Using the records below, copy every line that holds the string "Given".

- Supplied records -
- - - -

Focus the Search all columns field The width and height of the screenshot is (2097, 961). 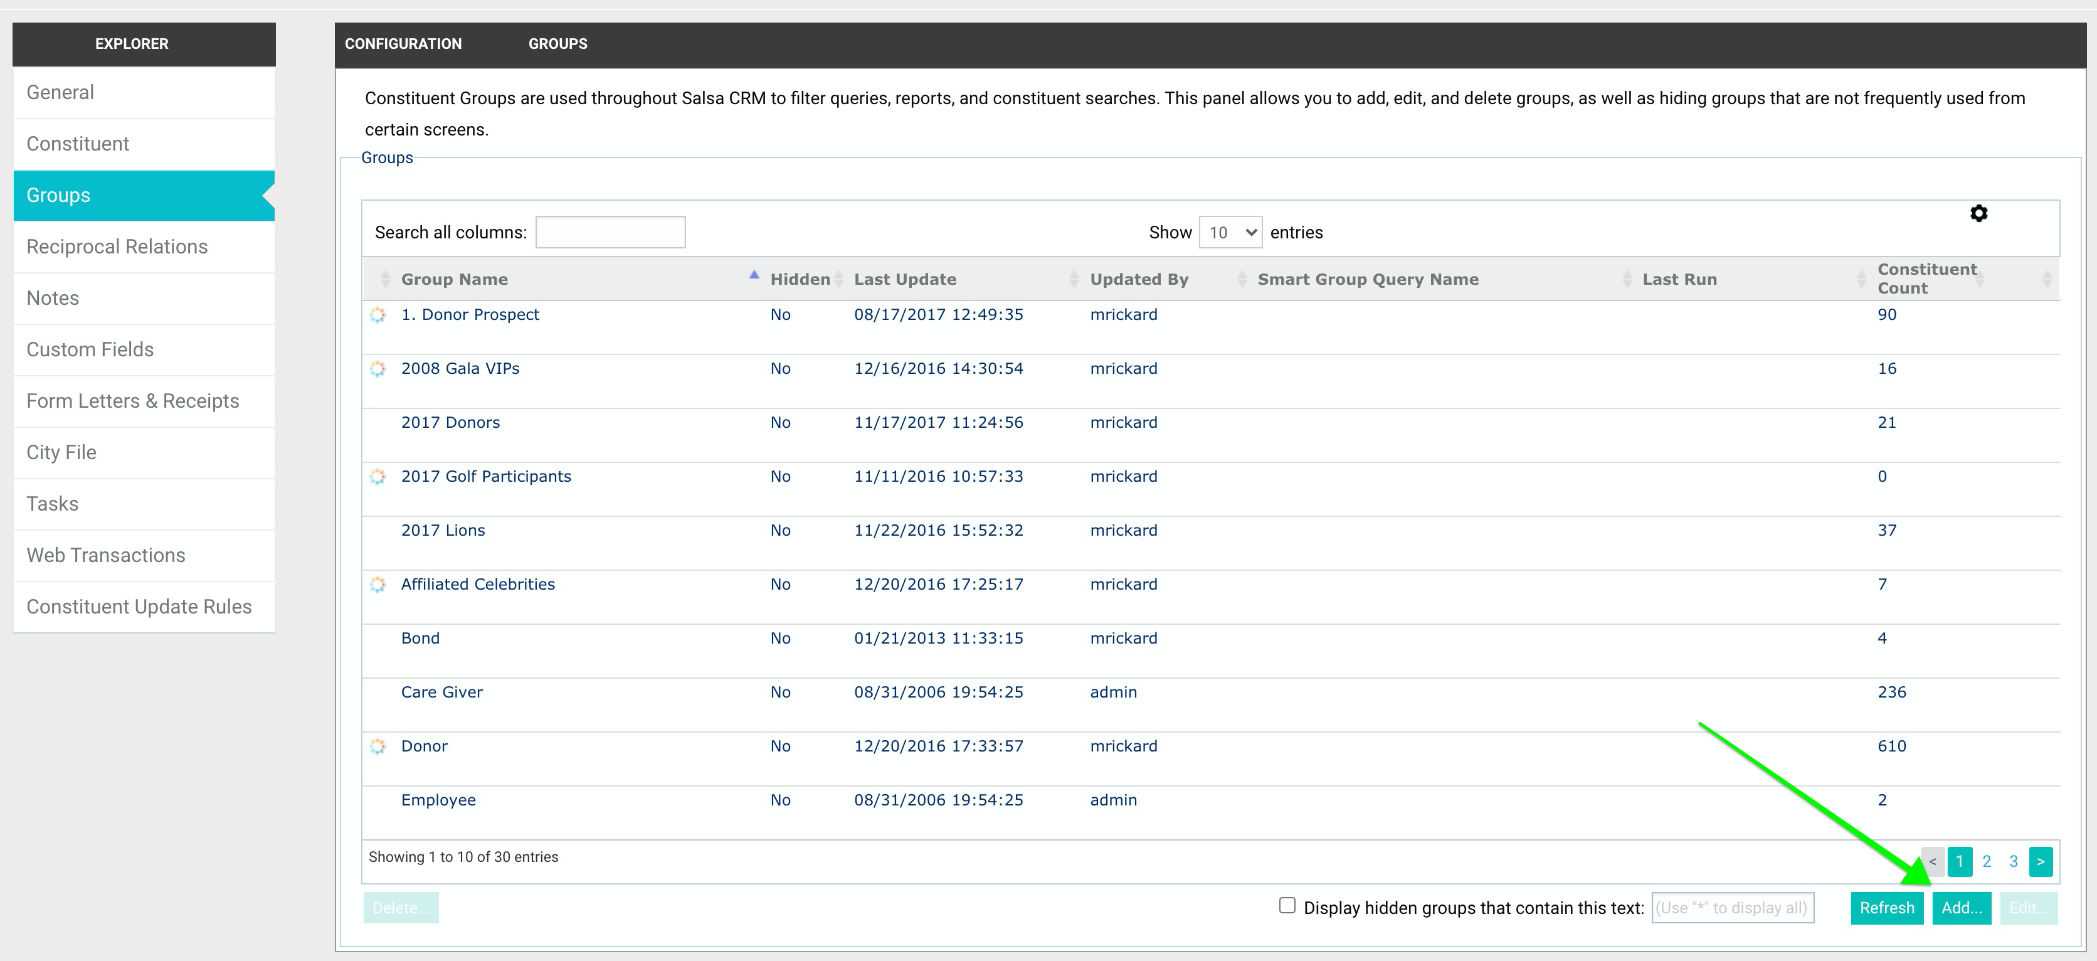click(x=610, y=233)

- - - -

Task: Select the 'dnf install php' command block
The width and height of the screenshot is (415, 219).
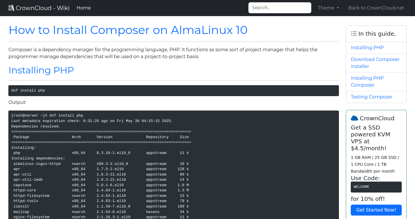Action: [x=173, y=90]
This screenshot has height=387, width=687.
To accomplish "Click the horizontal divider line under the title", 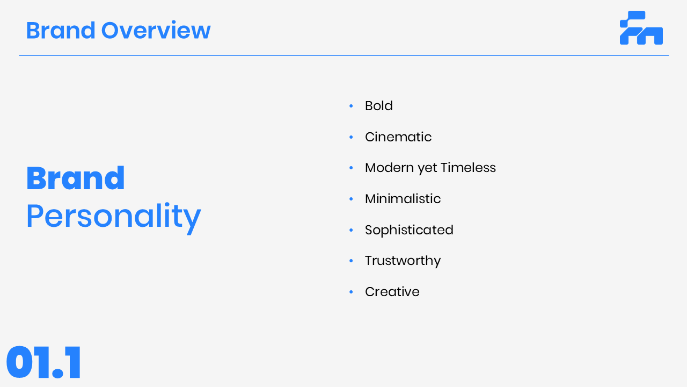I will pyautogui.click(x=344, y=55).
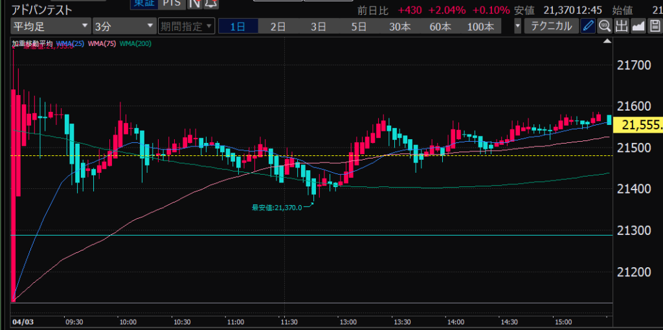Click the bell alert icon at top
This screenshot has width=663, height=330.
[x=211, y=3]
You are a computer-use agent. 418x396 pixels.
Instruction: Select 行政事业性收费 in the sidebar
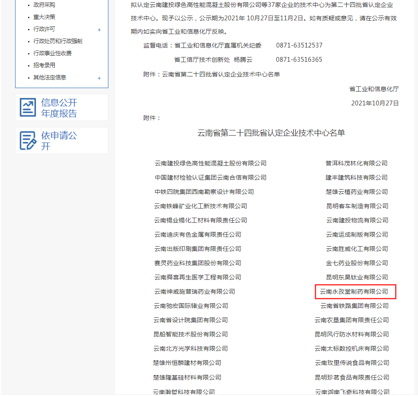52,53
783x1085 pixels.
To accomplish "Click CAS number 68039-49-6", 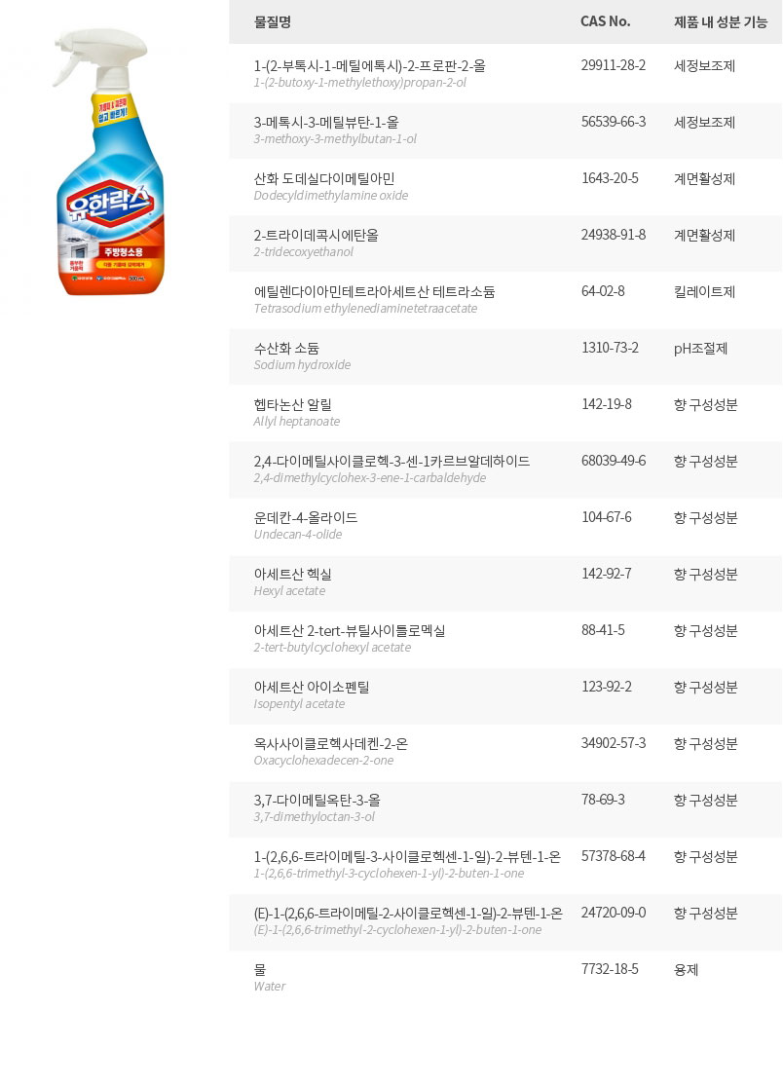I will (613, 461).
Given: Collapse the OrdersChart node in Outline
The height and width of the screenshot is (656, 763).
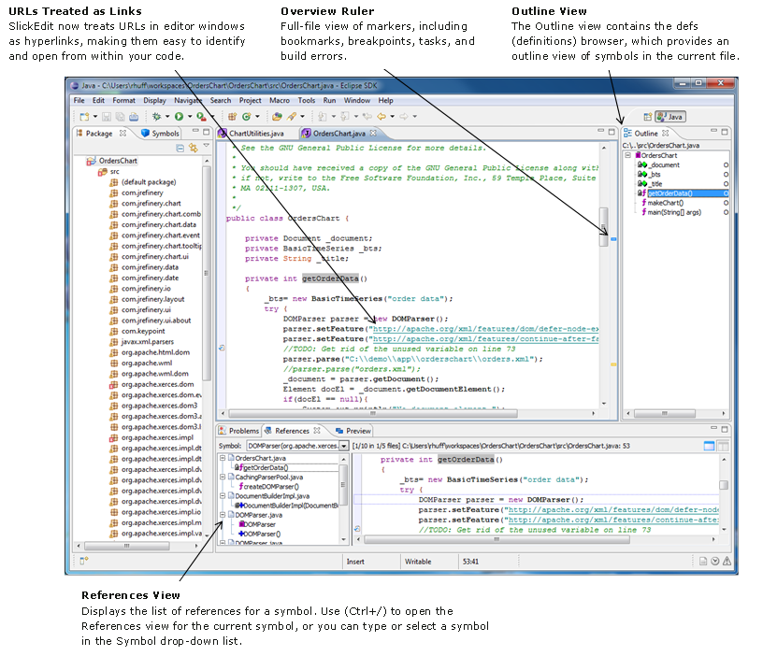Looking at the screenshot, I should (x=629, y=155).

- - - -

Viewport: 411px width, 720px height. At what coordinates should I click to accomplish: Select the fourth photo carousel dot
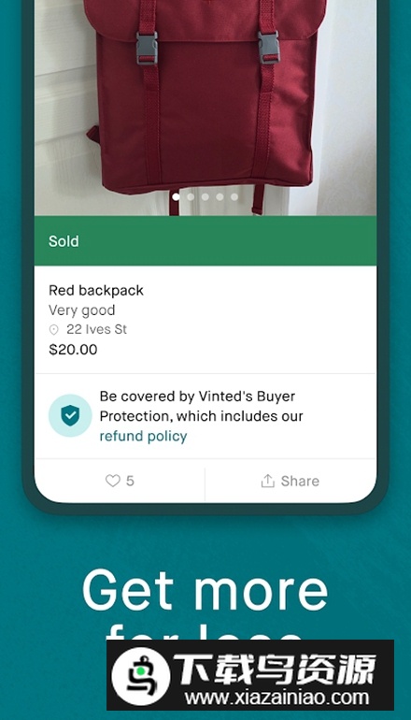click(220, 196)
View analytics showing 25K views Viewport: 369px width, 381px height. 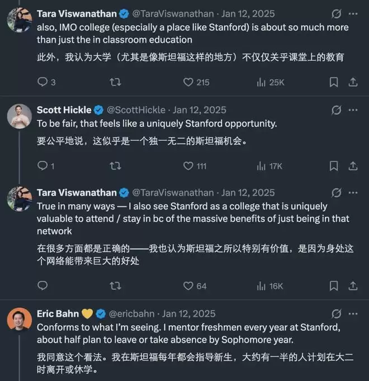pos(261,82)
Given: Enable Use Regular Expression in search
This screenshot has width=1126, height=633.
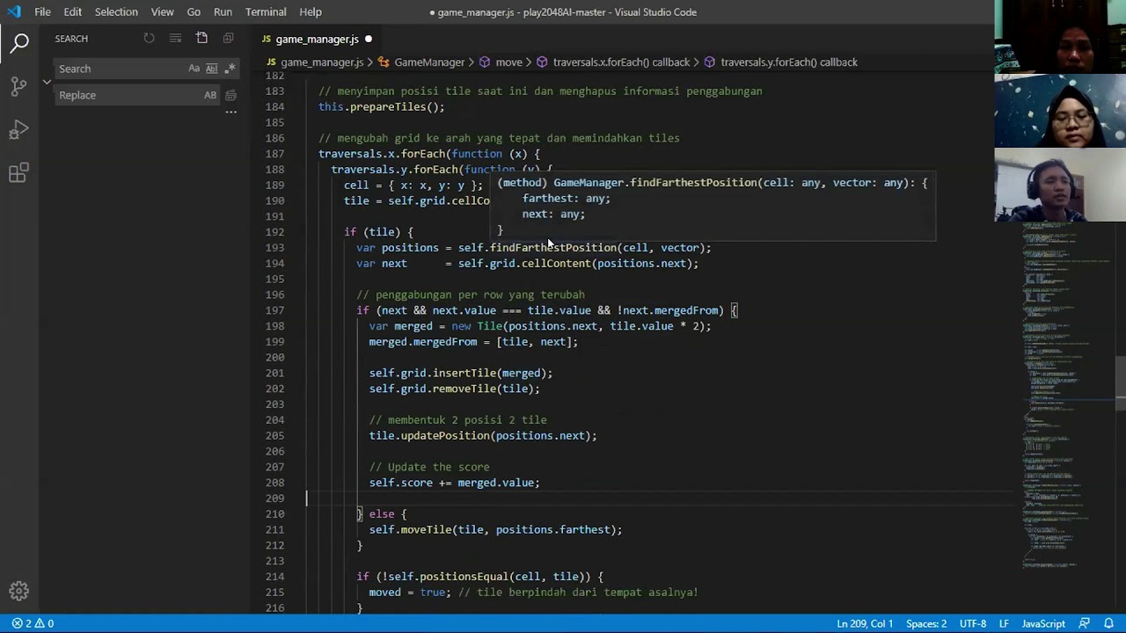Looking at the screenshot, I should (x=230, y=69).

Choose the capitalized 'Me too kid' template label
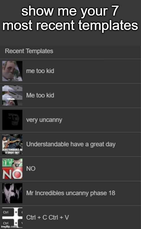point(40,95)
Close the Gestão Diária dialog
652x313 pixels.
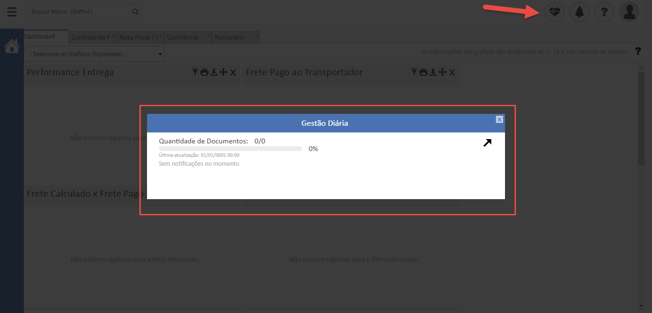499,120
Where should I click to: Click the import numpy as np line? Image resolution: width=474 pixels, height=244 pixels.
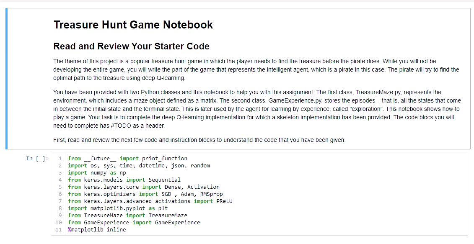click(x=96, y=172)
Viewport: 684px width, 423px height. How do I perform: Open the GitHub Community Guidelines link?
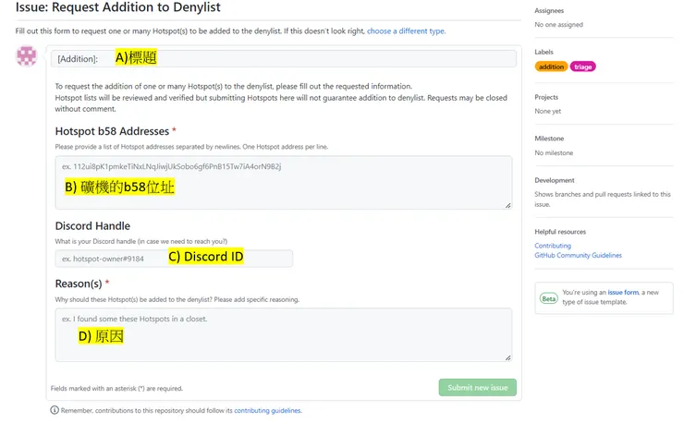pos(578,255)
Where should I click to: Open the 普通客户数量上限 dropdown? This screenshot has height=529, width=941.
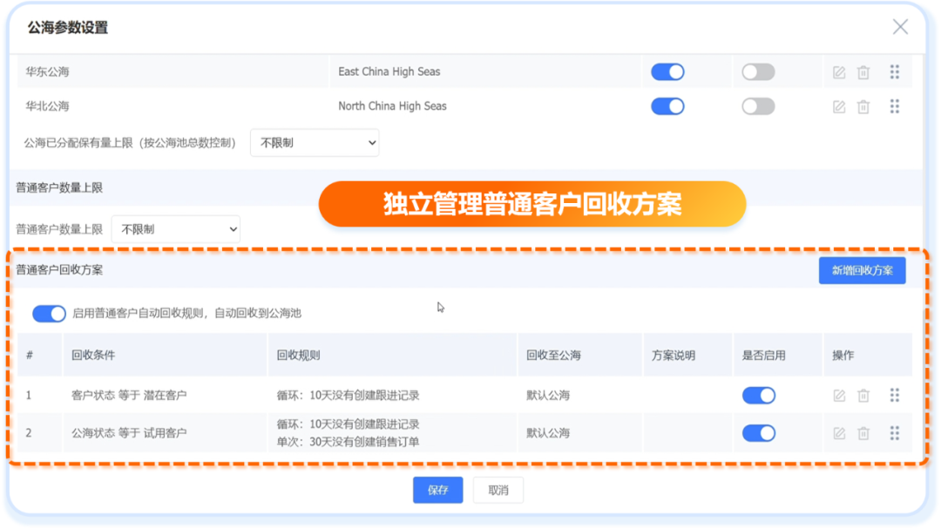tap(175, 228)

- - - -

- Problem solution -
Given: Collapse the OrdersChart node in Outline
Given: Enable Use Regular Expression in search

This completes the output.